Selon l’audit, les dossiers médicaux des patients confirment l’amélioration clinique rapportée dans l’article du NEJM. Les auditeurs ont relevé des contradictions entre les propos du docteur David Saadoun, co-investigateur de l’essai, et ceux d’une technicienne chargée de recueillir les données. De ce fait, « il n’est pas possible de déterminer qui a constitué les fichiers Excel utilisés pour la publication », écrivent les auditeurs, sans pousser plus loin. Mais comment juger de la validité des fichiers de données utilisés pour l’article, si l’on ne sait même pas qui les a établis ?

Les auditeurs n’expliquent pas les contradictions entre la publication et les comptes rendus médicaux des patients. Ils remarquent qu’un patient a été hospitalisé à la suite d’un effet indésirable grave (lire plus haut), non signalé dans la première version de l’article (et mentionné de manière incomplète dans la version rectifiée de 2014, lire ci-après). Le fait que l’état de ce patient ait empiré n’empêche pas les auditeurs de maintenir que « l’amélioration clinique des patients rapportée dans l’article est conforme à celle notée dans les dossiers médicaux des patients ».

• « TOUT LE MONDE S’ATTENDAIT À CE QUE L’HISTOIRE SORTE »

« Les patients existent, ont bien participé à l’essai et reçu le traitement par IL-2 », conclut le rapport d’audit. On respire ! Cependant, malgré son caractère « amical », l’audit a pointé des dysfonctionnements importants, le plus grave étant le traitement d’un patient sans son consentement. Courant 2012, le rapport de l’audit circule à la Pitié-Salpêtrière. Pour ceux qui sont au courant de l’affaire, la suite logique devrait être une enquête approfondie par une commission indépendante, et beaucoup pensent que l’article du NEJM devrait être purement et simplement retiré.

« Tout le monde s’attendait à ce que l’histoire sorte, raconte un témoin de cette période. Les gens pensaient que c’était fini pour Cacoub et Klatzmann. Et puis les dirigeants ont signifié qu’il fallait se serrer les coudes. La hiérarchie de l’hôpital a sifflé la fin de la partie. On a donné la consigne de ne plus en parler. On a fait comprendre que le silence allait récompenser tout le monde. »

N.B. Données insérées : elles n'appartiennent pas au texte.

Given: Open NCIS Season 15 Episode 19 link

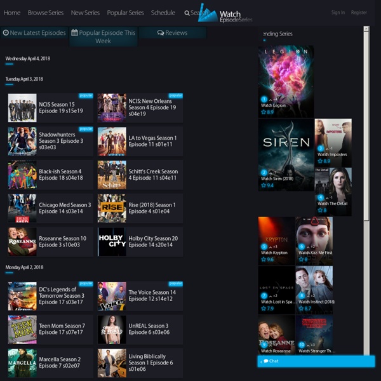Looking at the screenshot, I should point(60,107).
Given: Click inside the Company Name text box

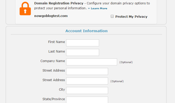Looking at the screenshot, I should coord(92,62).
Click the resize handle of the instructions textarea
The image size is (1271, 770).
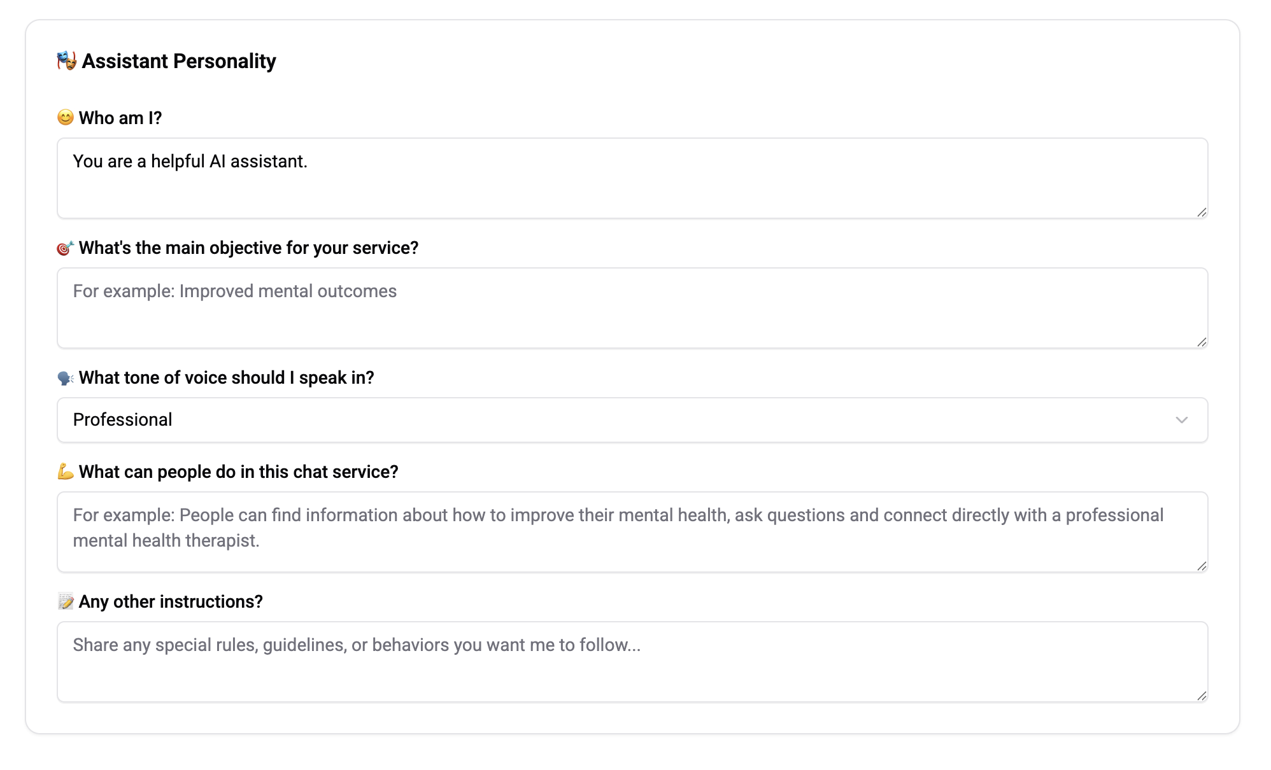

DES CORRESPONDANTS ANONYMES ÉCRIVENT AU NEJM

Tandis que les autorités cherchent à calmer le jeu, un groupe de correspondants entre en scène. Sous le pseudonyme de Vascuil2, ce groupe adresse le 22 octobre au rédacteur en chef du NEJM, Jeffrey Drazen, un mail dont voici un extrait : « Nous avons passé en revue les dossiers cliniques des patients… et sommes parvenus à la conclusion que des discordances apparaissent pour tous les patients entre [ces dossiers] et les résultats biologiques et/ou cliniques. »

Les correspondants envoient au NEJM une copie du rapport d’audit, soulignent l’irrégularité du consentement du patient n°4, et indiquent que l’un des patients a été « perdu de vue » après la première injection, ce qui ne figure ni dans l’article ni dans l’audit. Ils transmettent aussi la copie d’un document signé du professeur Cacoub et du docteur Saadoun, confirmant que l’état du patient n° 3, celui qui a eu un abcès, ne s’est pas amélioré pendant l’essai.

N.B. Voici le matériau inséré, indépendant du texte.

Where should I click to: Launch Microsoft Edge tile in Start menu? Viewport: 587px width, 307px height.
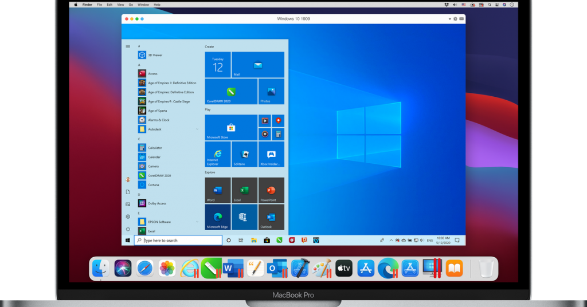click(x=218, y=217)
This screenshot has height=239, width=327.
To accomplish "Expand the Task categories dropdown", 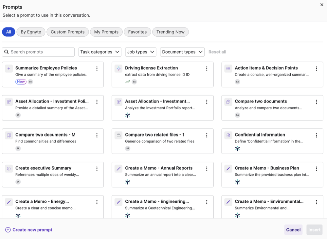I will [x=100, y=52].
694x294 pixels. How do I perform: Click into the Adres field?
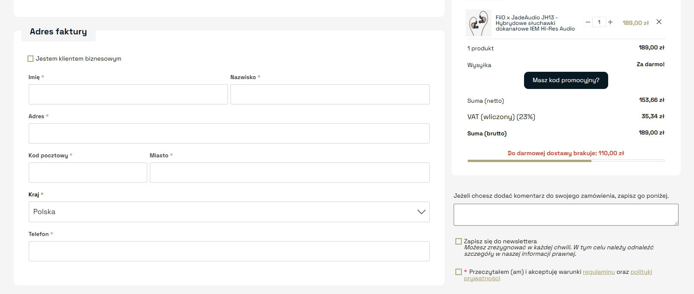pyautogui.click(x=229, y=134)
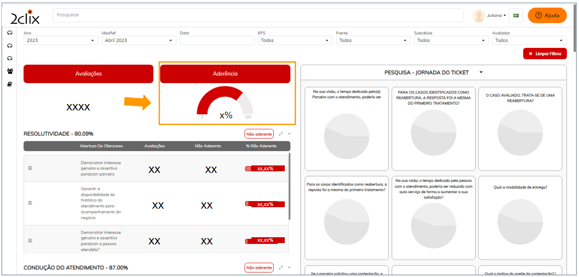The width and height of the screenshot is (579, 277).
Task: Expand the 'Garantir a disponibilidade' row
Action: pos(30,203)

• L’UNIVERSITÉ PIERRE-ET-MARIE-CURIE ENQUÊTE DISCRÈTEMENT

Après l’alerte des correspondants anonymes, la direction du NEJM contacte l’ANRS et l’UPMC et leur demande de procéder à des investigations. Fin 2012, l’ANRS commande un audit complémentaire au docteur Jean-Michel Andrieux, qui n’apportera pas de révélation.

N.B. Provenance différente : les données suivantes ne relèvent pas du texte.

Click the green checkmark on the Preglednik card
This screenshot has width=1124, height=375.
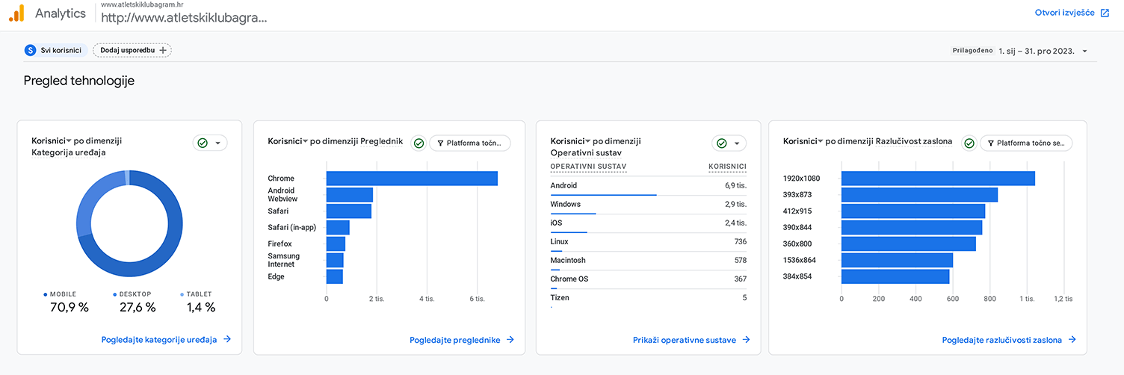[x=419, y=143]
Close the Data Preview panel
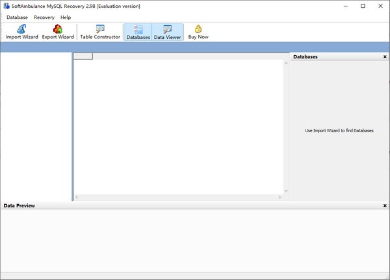 coord(385,205)
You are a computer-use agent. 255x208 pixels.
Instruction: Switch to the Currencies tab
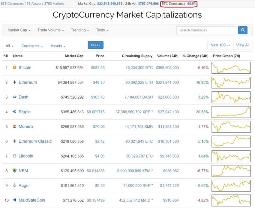pos(32,46)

De son côté, le président de l’université Pierre-et-Marie-Curie, le professeur Jean Chambaz, décide de doter l’UPMC d’un « délégué à l’intégrité scientifique ». Celui-ci, le mathématicien Olivier Pironneau, est officiellement désigné par le conseil d’administration 3 de l’UPMC le 17 décembre 2012. Il n’a pas alors d’expérience antérieure de ce type d’affaire. Selon Jean Chambaz, Olivier Pironneau a mené une investigation en toute indépendance. Et en toute discrétion : le rapport de l’enquête n’a pas été divulgué et ni Chambaz, ni Pironneau n’ont voulu nous le communiquer, ni nous en exposer la teneur.

Si l’UPMC n’avait pas de délégué à l’intégrité scientifique avant la nomination d’Oliver Pironneau, l’Inserm, partenaire de l’ANRS, a créé cette fonction dès janvier 1999. Curieusement, la déléguée de l’Inserm, Michelle Hadchouel, n’a pas été saisie.

• « NOUS CONSIDÉRONS LE SUJET CLOS »

Après le rectificatif de février 2014, les correspondants anonymes relancent le NEJM. Ils signalent que plusieurs patients n’auraient pas dû participer à l’essai car ils ne satisfaisaient pas aux critères d’inclusion. Ainsi de la patiente originaire de Mongolie, « alors que seuls des patients caucasiens étaient censés être inclus ». Ou d’un patient atteint de cirrhose, autre critère d’exclusion de l’étude (on lit dans l’article : « No patients had cirrhosis »).

Le NEJM répond que le sujet est clos, et le confirmera à Mediapart dans un mail de mars 2014 : « Nous avons été alertés de la possibilité que les données dans la publication originale n’aient pas été correctement rapportées, nous écrit le rédacteur en chef, Jeffrey Drazen. Nous avons alors suivi le protocole recommandé par le Comité international des rédacteurs de revues médicales [International Committee of Medical Journal Editors]. Nous avons demandé aux institutions dont dépendent les auteurs, l’ANRS et l’Université Pierre-et-Marie-Curie, de mener des recherches. Nous avons reçu des assurances du docteur Delfraissy de l’ANRS et du docteur Chambaz de l’UPMC que les symptômes cliniques observés au cours de l’étude étaient honnêtement et justement rapportés. Ils ont reconnu qu’il y avait des erreurs à corriger et notre rectificatif a été basé sur leur analyse. Ayant obtenu des garanties des deux sponsors de l’étude et ayant publié le rectificatif, nous considérons le sujet clos. »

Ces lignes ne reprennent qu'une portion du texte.